Wells Fargo defends 'market perform' rating on Apple stock, says company is in midst of transition
Having downgraded its rating on Apple stock in January, Wells Fargo on Friday defended their neutral outlook for the company's near future, characterizing it as a long-term opportunity for investors that faces near-term hurdles while the industry transitions.
Analyst Maynard Um said in his latest note to investors, a copy of which was provided to AppleInsider that he believes Apple and its peers are in the midst of a transition phase — one where Apple may struggle in the short term. In his view, the rise of modern smartphones, which led to Apple's astounding success in recent years, has already gone through two phases: ecosystem creation (2007-2010), and a focus on establishing market share (2010-2013).
Wells Fargo sees downward pressure on Apple's margins in the near future, and has given the company's stock a "market perform" rating.
Um believes those phases are now in the past, while the industry is now in the midst of driving usage of applications, services, and the so-called "Internet of things." At the moment, companies are focusing on extending their ecosystem to include physical devices, which includes the recent interest in wearable electronics and connected devices.
This is what Um believes is "phase three" of the industry's transition, and he says it's now well underway.
In the near-term, Um believes Apple will join the trend and enter the wearable and connected device markets.

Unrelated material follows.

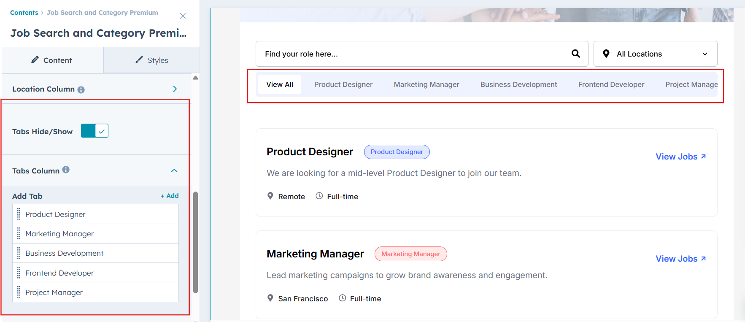
Task: Click the search magnifier icon
Action: pos(575,54)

He forecasts that devices like a rumored "iWatch" could allow Apple to learn more about its users in helpful ways that would further tie them into the company's ecosystem of devices.
In the current phase, platforms like Android Wear and other wearable devices are already seeking to tie users in to the ecosystem of devices by offering them new and meaningful ways of interacting with technology.

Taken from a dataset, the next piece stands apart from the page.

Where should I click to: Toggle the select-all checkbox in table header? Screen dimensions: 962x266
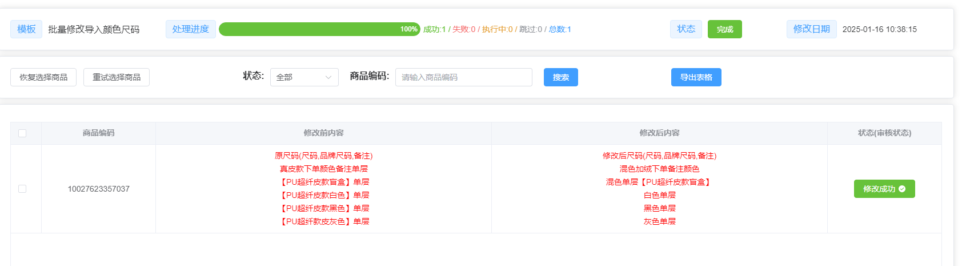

Um's anticipated "phase four" will be to enhance these ecosystems by leveraging "Big Data" collected from users. He sees these efforts being driven by machine learning, or artificial intelligence.

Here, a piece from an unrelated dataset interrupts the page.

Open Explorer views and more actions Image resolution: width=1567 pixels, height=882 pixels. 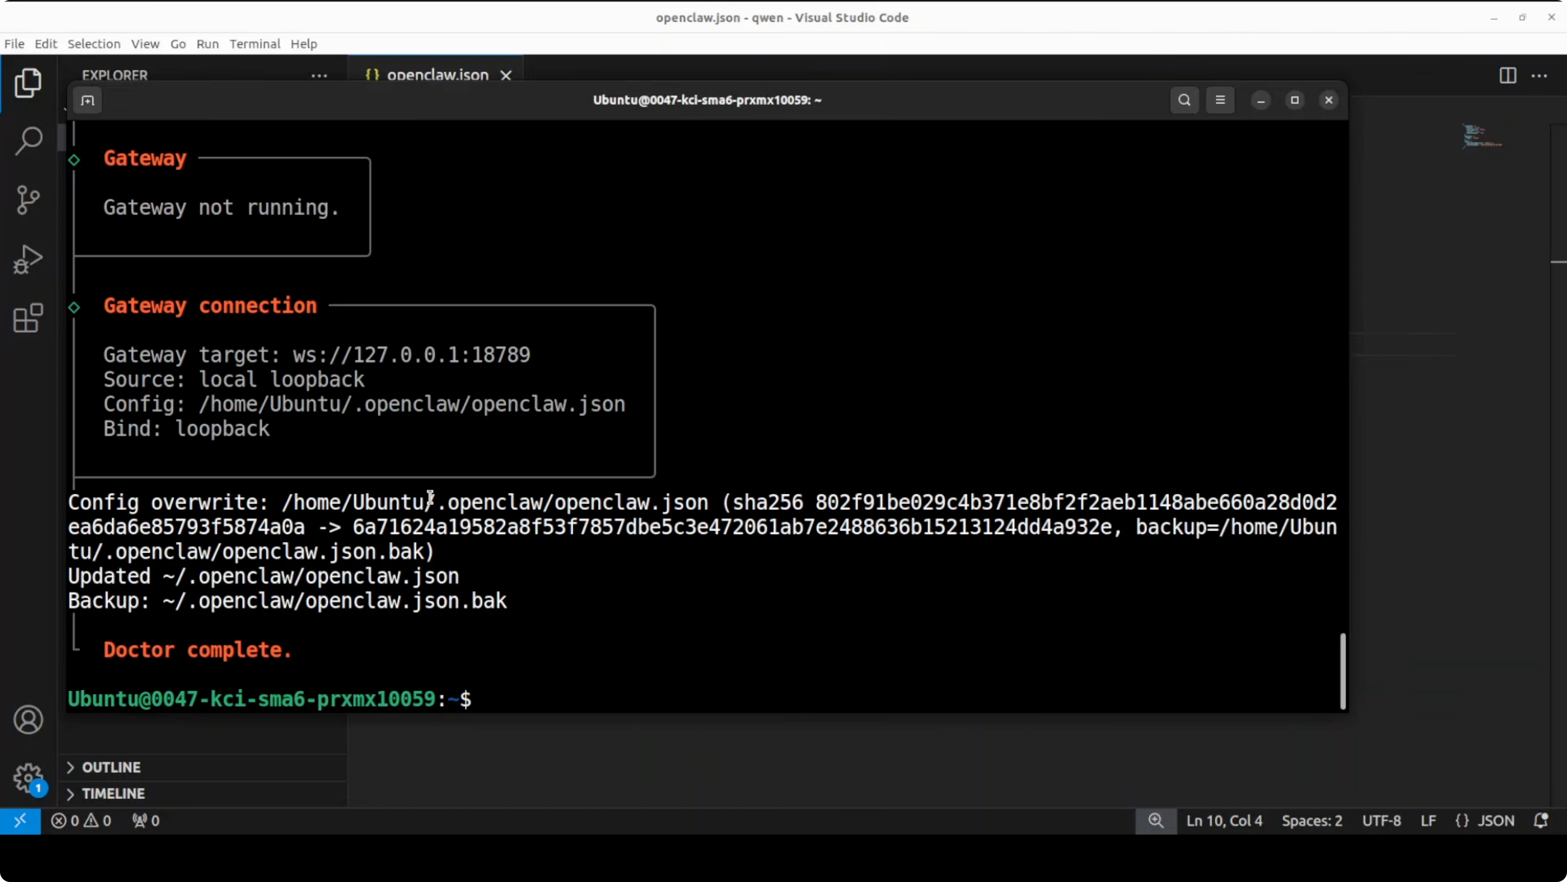(319, 75)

"By combining data points such as age, gender, location, calendar information, behavioral history, or even data mined from e-mails, like travel itineraries (and much more), Apple could effectively become a more proactive personal assistant," Um said. "Hence, the ultimate goal of this phase will be likely to offer a value-add service to not only simplify, but also become a more proactive personal assistant."
During this transition, Um doesn't believe the focus for many companies will yet be monetization. Instead, companies will be focused on making their ecosystem of services and devices more useful.
It's finally in Um's predicted "phase five" that monetization would become the focal point. However, he said companies could find other ways of profiting, and break from traditional monetization models.
One of the "radical" changes to how a company like Apple turns a profit, Um said, could be allowing users to give permission to applications and devices to access their personal data. Apple could then charge for this access and profit from other parties.
"For example, a user can allow a healthcare provider to access iWatch health and exercise data directly in-app to get lower premiums," he said. "In this model, we note that the distribution of 'ads' (or really, value) is driven by the distribution of apps. Hence, Apple's ecosystem provides a powerful distribution platform for companies that may be looking to use their own apps to drive targeted marketing opportunities."
It's in getting to this mythical "phase five" that Um sees hurdles and challenges for Apple. He said on Friday that there are certain changes that the company must implement if it wants to find success, including "improvements on user identification to authenticate data, more sophisticated and back-end data access, deeper analytics platforms, greater ad service capability combined with app creation capability, privacy, and security, to name a few."
Um said he sees "phase five" opening up more market-cap opportunity for Apple, though the interim phases will require "a lot of work" that may not be as profitable. For that reason, he has maintained is "market perform" rating bestowed upon Apple since January.
In the near-term, he's concerned about gross margins for the company's next iPhone, as margins have historically taken a hit with each of Apple's major smartphone redesigns. He also sees limited market capitalization opportunities in its current markets, as well as new areas of expansion such as television and a smart watch.
In its "market perform" rating, Wells Fargo has a projected valuation range for AAPL stock between $505 and $575. The company is currently within that range, trading at around $521 as of Friday morning.